▶ **WHAT YOU ARE ASKED TO DO**:
What you should give back is every line from the one containing "This screenshot has height=967, width=545." through the last line of the records below, word for word and without pictures.

▶ **EXCERPTED RECORDS**:

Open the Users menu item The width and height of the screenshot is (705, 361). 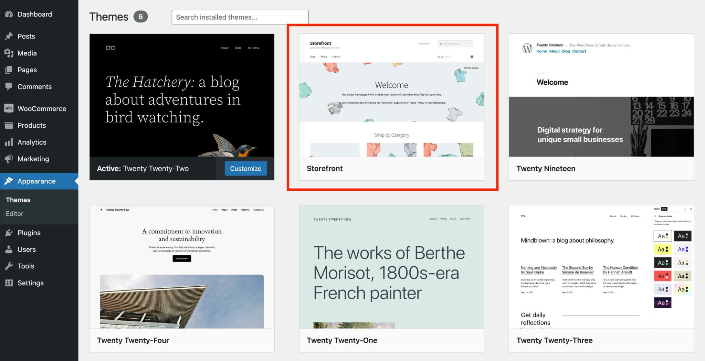click(x=27, y=249)
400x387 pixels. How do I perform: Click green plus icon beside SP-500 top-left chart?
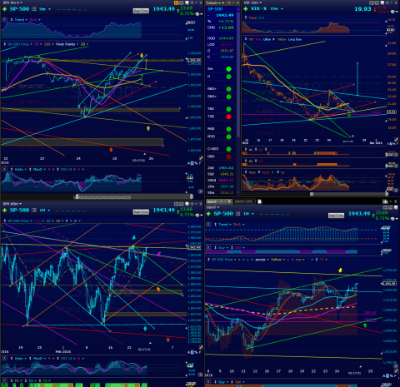coord(4,9)
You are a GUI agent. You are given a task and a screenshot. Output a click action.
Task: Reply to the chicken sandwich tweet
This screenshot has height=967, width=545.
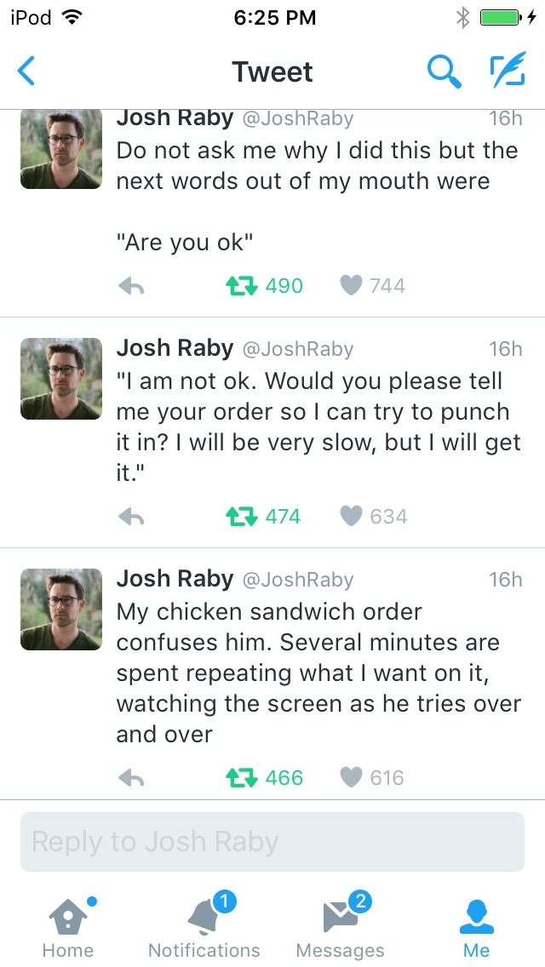tap(131, 778)
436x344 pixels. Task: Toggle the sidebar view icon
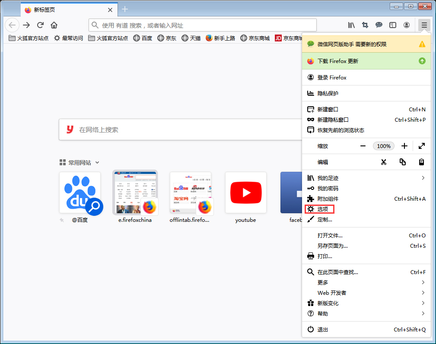(x=393, y=25)
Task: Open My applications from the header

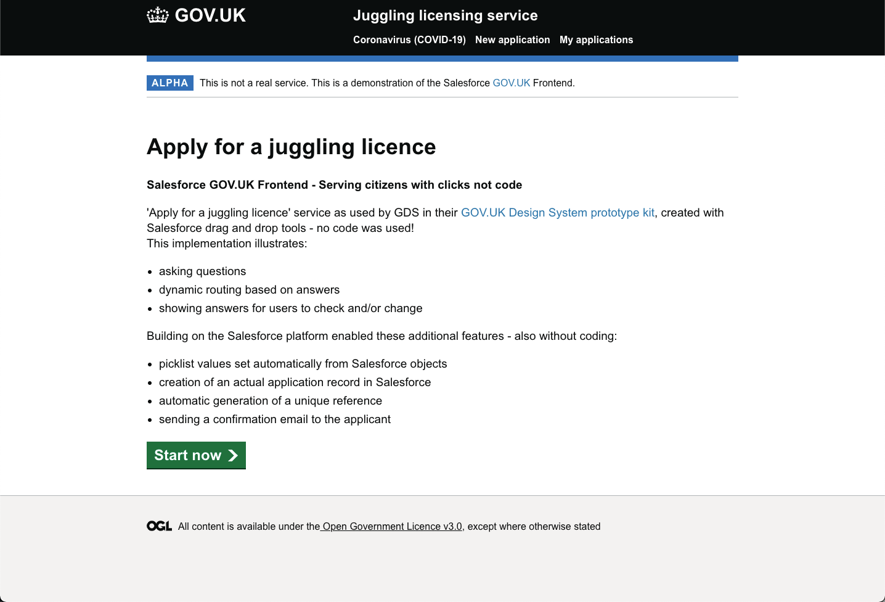Action: point(596,39)
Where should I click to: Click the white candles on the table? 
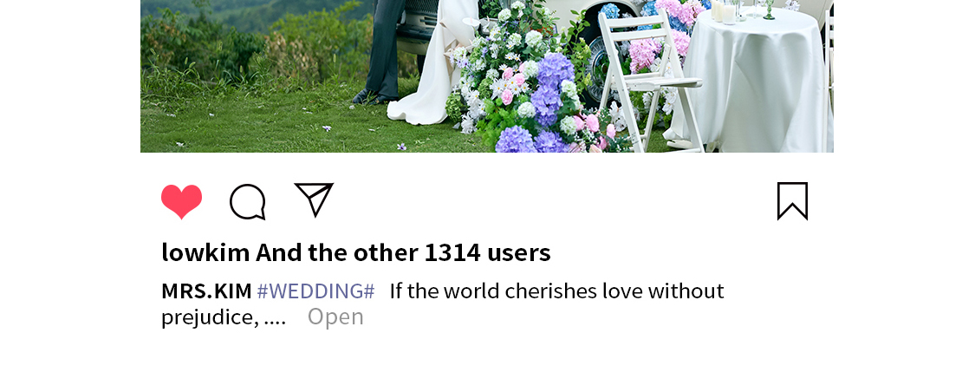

▶ **EXPECTED ANSWER**:
This screenshot has height=967, width=545.
tap(131, 778)
436x344 pixels. Task: Toggle the sidebar view icon
(x=393, y=25)
Task: Open My applications from the header

Action: point(596,39)
Where should I click to: Click the white candles on the table? 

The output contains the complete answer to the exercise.